What you see before you is a gang of writers and hardcore gamers, GUILTY of bringing you news, reviews, feature articles and opinions on the latest in video games. Each of them has been convicted several times for the crime of ‘hardcore gaming’ and they aim to bring you down with them. They claim to be here to tell you just what games are the ideal cure for those itchy thumbs. We don’t get paid to write our opinions, so honesty is Itchy Thumbs.
WANTED: VG Slave
1987, the year the Gods of gaming gave the world Double Dragon. It was around the same time VG Slave was seen scouring the ground for pennies and propping up the DD machine. Decades later, VG is still seen around video game consoles, dedicating his spare time (and then some) hitting monsters with lead pipes, curing himself of the T-Virus, and often sneaking through the shadows to find the next adventure. He’s also known for taking his crime of ‘harcore gaming’ to the keyboard and forcing other people to listen to him. If there’s a console around, there’s sure to be VG Slave nearby. Be warned.
LAST SEEN: Kicking ass and chewing gum, but he’s all out of gum.
WANTED: Richard Tutton
No longer on the right side of 30, Richard has been gaming for around two thirds of his life, working his way up from an Amstrad CPC, original Game Boy and Sega Master System to today’s range of consoles and handhelds. When not writing about games, he’ll more than likely be found playing them, and when he’s not writing about or playing games, the chances are that he’s wishing he was. Or he’s sleeping. Or drunk.

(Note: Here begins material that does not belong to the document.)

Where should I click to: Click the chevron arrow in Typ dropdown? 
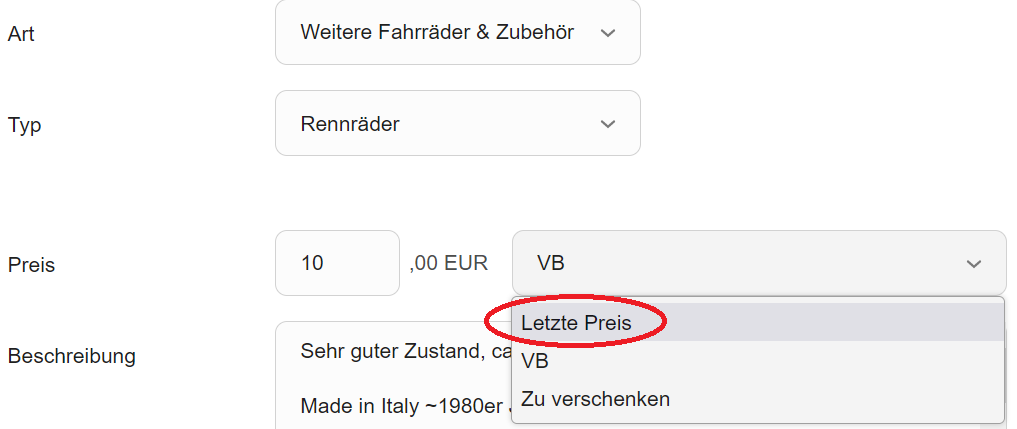tap(607, 124)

LAST SEEN: In Hyrule trying to find the cute princess.
WANTED: Ben Stokes
With his beloved job in retail creating the perfect smokescreen for his gaming addiction and passion for writing, Ben spends most of his spare time indulging in at least one of the latter. His first gaming memories stretch back to the days of the original Gameboy and for some unknown reason, playing Home Alone 2! He appreciates an evening beverage, or nine after a good, old fashioned trophy haul but doesn’t appreciate Michael Jackson potty mouth from his comrades. The biggest crime of all, he still hasn’t played Oblivion but expect fireworks and perhaps a street parade when he does.
LAST SEEN: Whereabouts unknown.
WANTED: Kit Goodliffe
Having spent the first six years of his life living at an inn complete with arcade, Kit has been surrounded by games for as long as he can remember. Migrating from arcade to Mega Drive and onwards up to the consoles of today, Kit has remained immersed in the gaming world. Watching intently as the medium develops new ways to tell stories or generally entertain, Kit takes great comfort in knowing that however games change, they’ll always offer a satisfying alternative to the so-called “real world”.

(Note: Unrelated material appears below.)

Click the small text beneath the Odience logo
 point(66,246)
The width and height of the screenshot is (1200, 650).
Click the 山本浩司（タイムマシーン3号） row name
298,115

LAST SEEN: Reading books and living the high life as a Shogun
WANTED: John Kyprianou
John’s geek-hood began on the antique Amstrad 464, where cassette decks and typing in code for games to work became his passion. John was known in the early days to spend all his time in the underground worlds of Electro Freddy and Dizzy, where he once mauled a gamer to Oblivion in an argument over Dizzy. “Dizzy is an egg,” John was heard shouting. 24 years later John is still a mastermind in the seedy underworld of video games.

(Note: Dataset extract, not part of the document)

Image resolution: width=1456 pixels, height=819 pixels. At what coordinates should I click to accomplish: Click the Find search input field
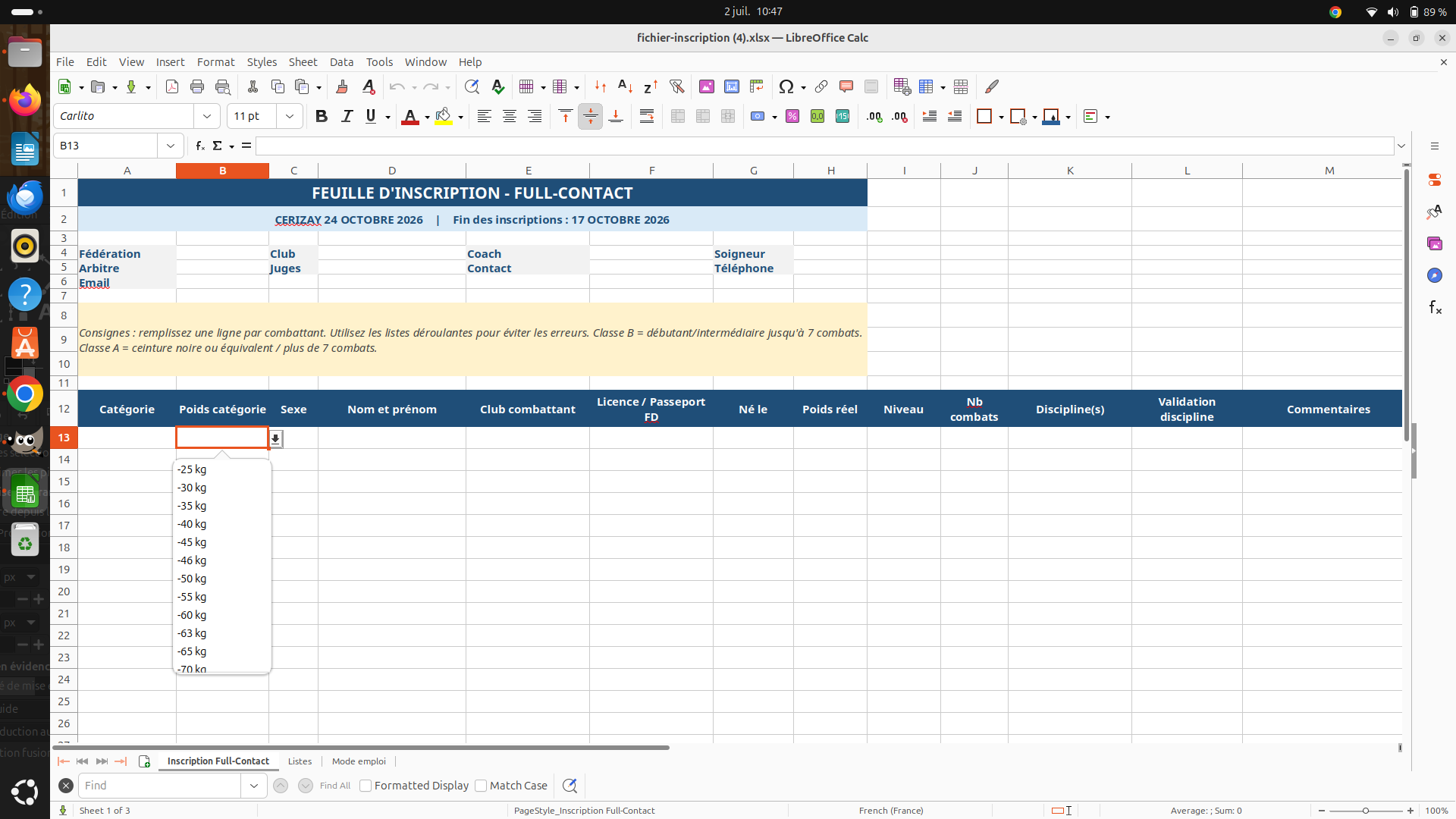160,786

LAST SEEN: Playing detective in 40′s LA.
WANTED: Chris Lai
Chris is a twenty-something video game addict who’s still haunted by that damaging Christmas day when he got his very own Sega Master System. His clean life and dreams of becoming an astronaut were ruined forever – he only ever wanted to play video games for a living. He’s almost there…well the video game bit anyway. He spends most of his days in his local video game shop, dealing games and telling people that Metal Gear Solid is the pinnacle of gaming, and Family Water Sports Wii is most certainly not – a very damaging act indeed.
LAST SEEN: Kicking ass and chewing gum, but he’s all out of gum. Wants more tits also.